-- Goal of the exercise --
Would it be possible to output exactly, and only, the lines below from the one holding "The width and" to the last line, both included, with every picture left out?

··· Listed entries

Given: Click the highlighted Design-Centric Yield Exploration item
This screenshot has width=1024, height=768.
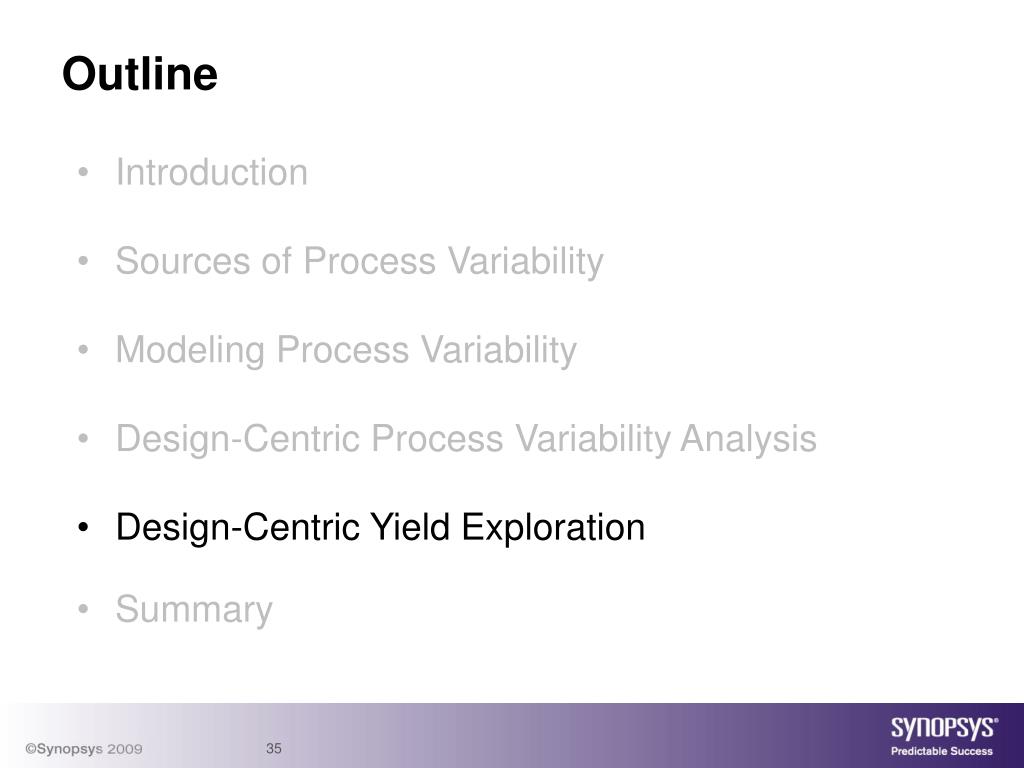Looking at the screenshot, I should tap(380, 527).
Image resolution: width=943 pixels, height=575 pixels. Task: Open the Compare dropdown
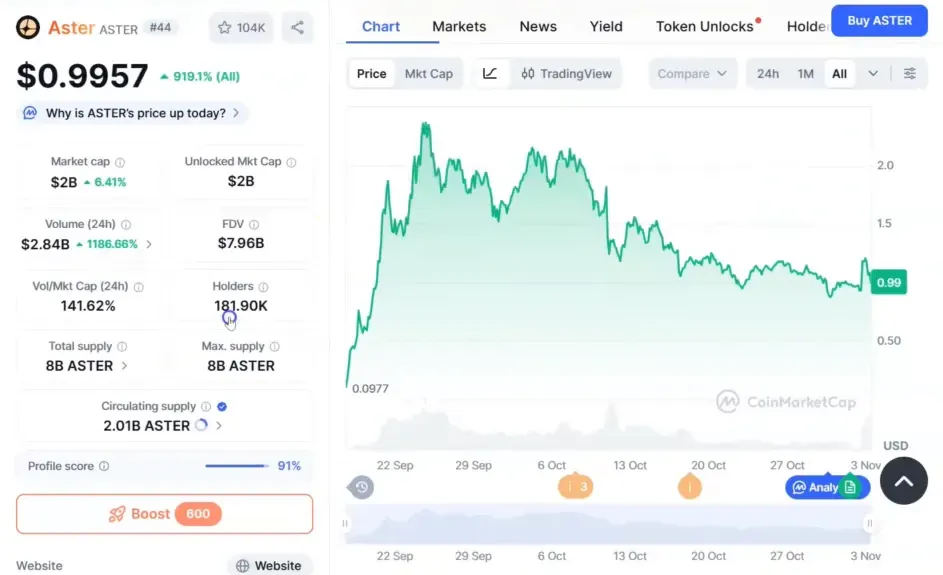692,74
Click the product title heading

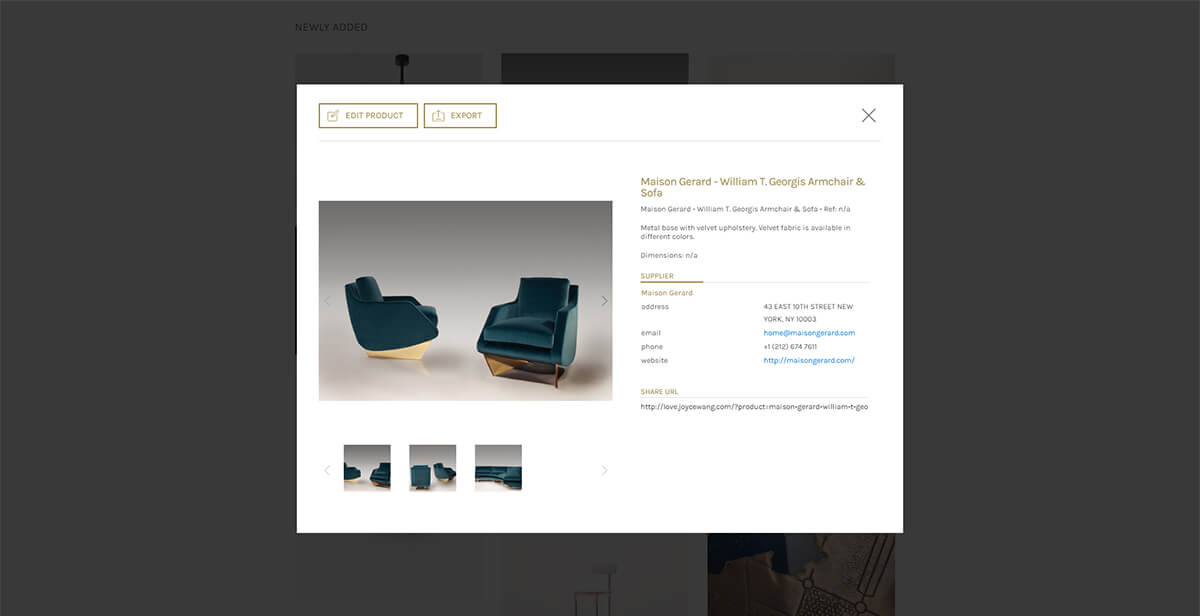pos(753,187)
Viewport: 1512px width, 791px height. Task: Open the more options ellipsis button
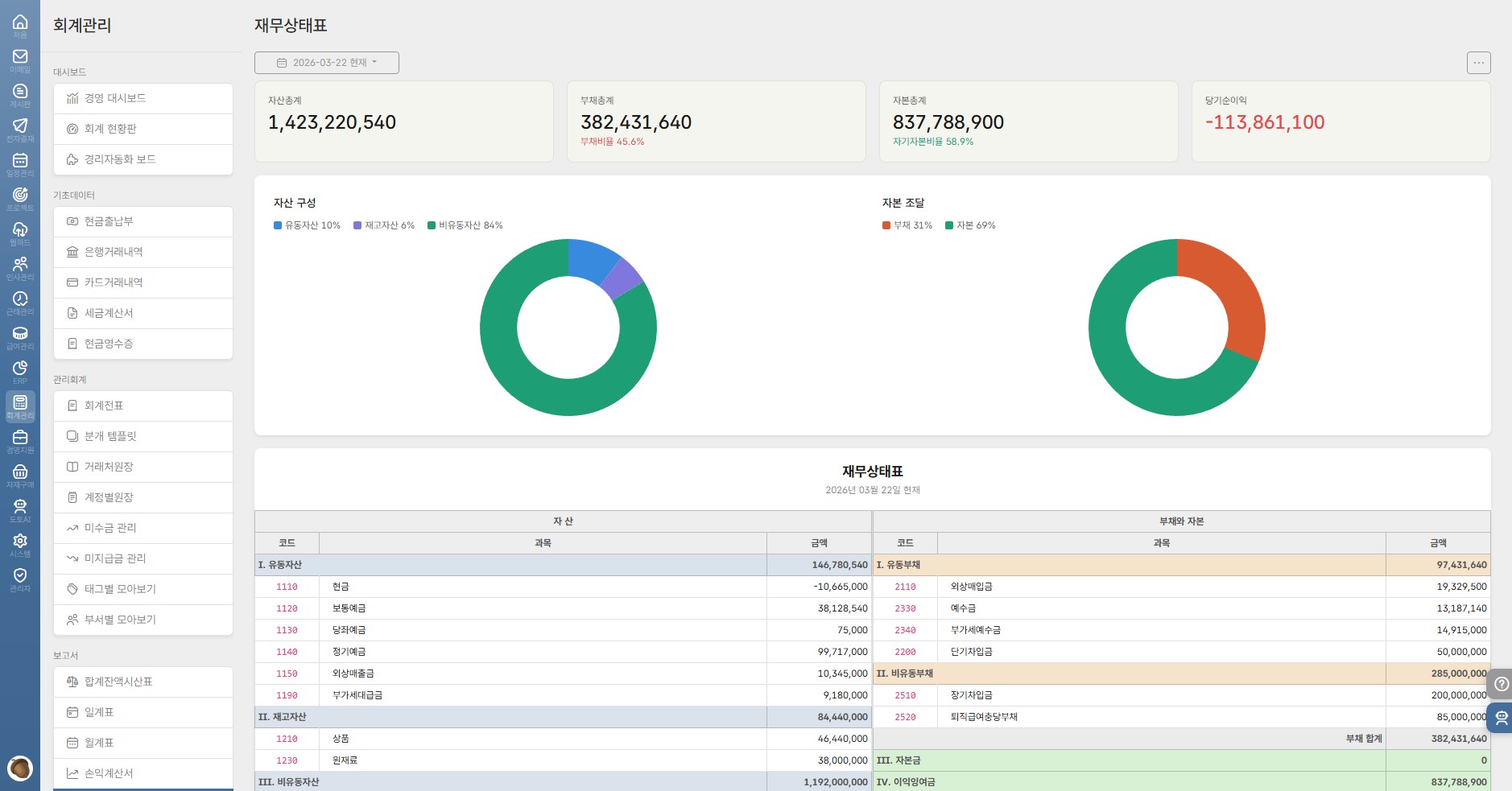coord(1478,63)
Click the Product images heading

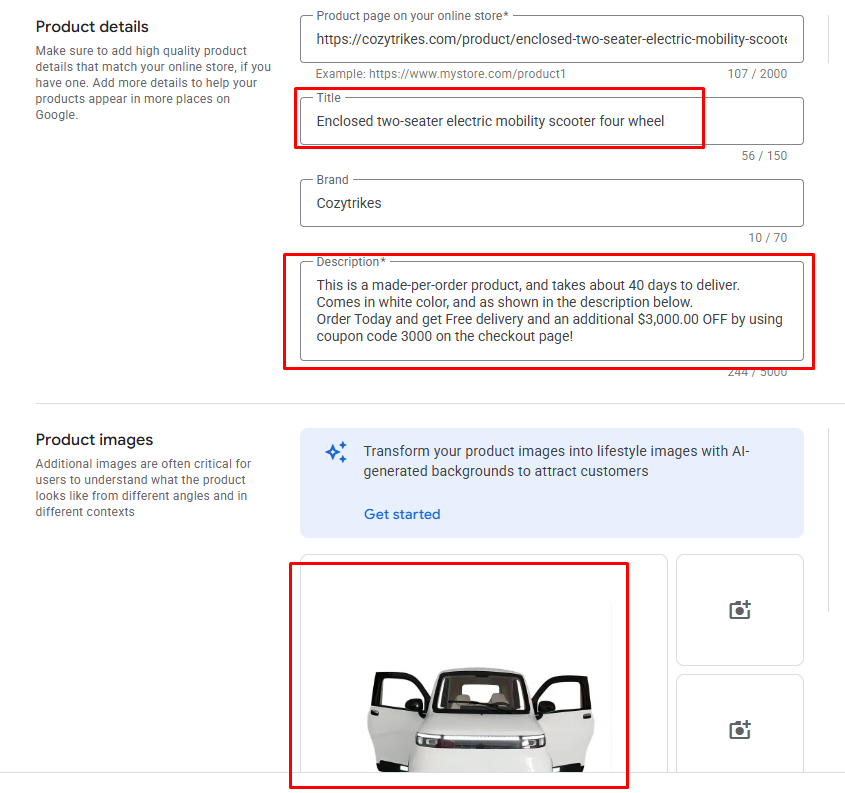(94, 440)
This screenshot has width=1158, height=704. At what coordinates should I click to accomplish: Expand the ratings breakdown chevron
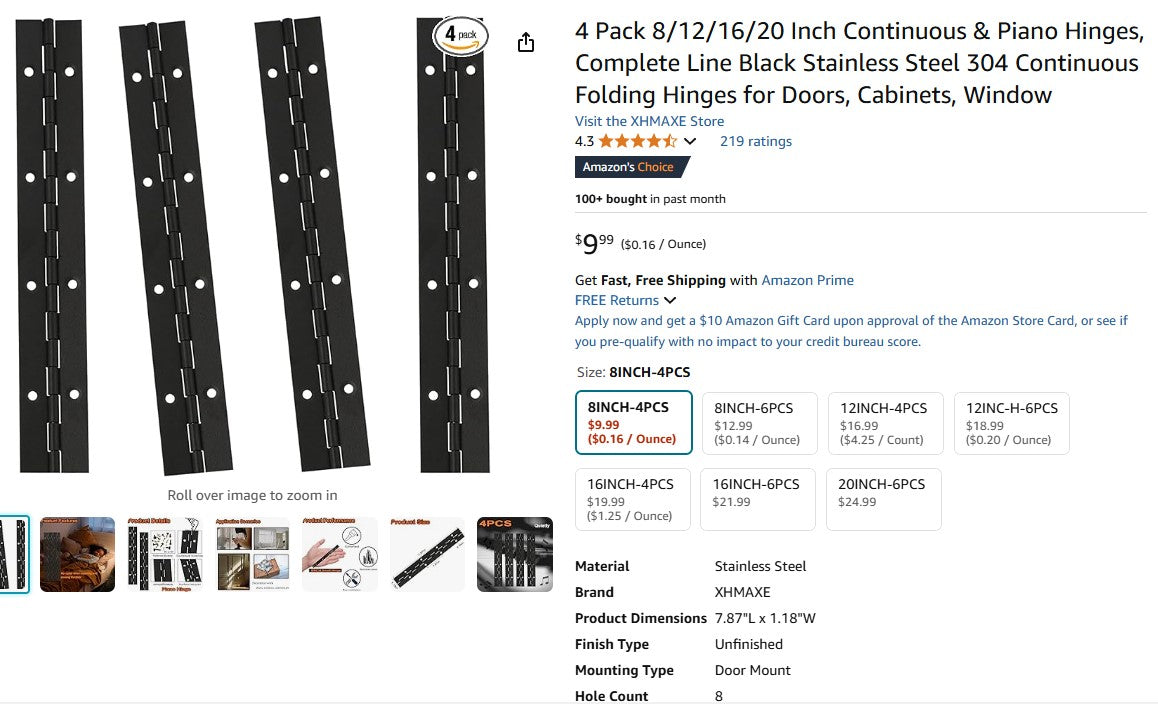point(690,141)
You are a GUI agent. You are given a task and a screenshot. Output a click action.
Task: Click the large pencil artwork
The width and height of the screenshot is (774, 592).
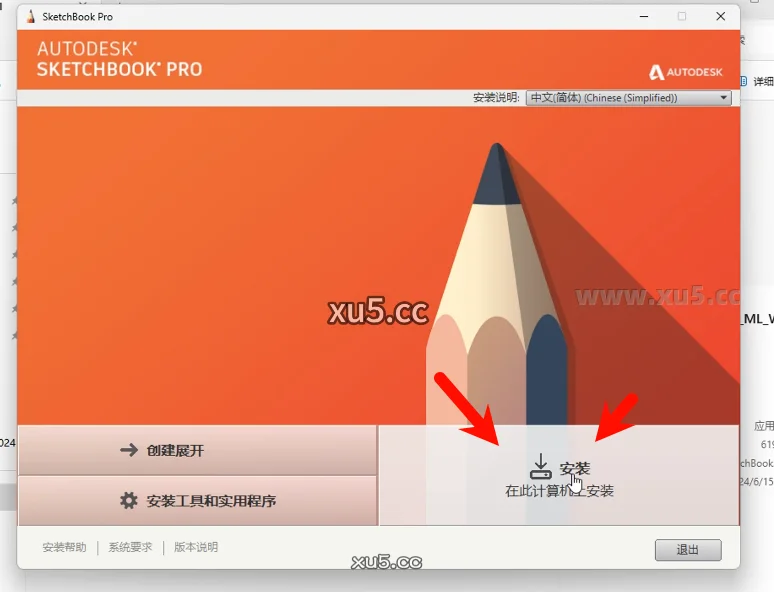497,286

······

-- Output of the task --
The width and height of the screenshot is (774, 592).
497,286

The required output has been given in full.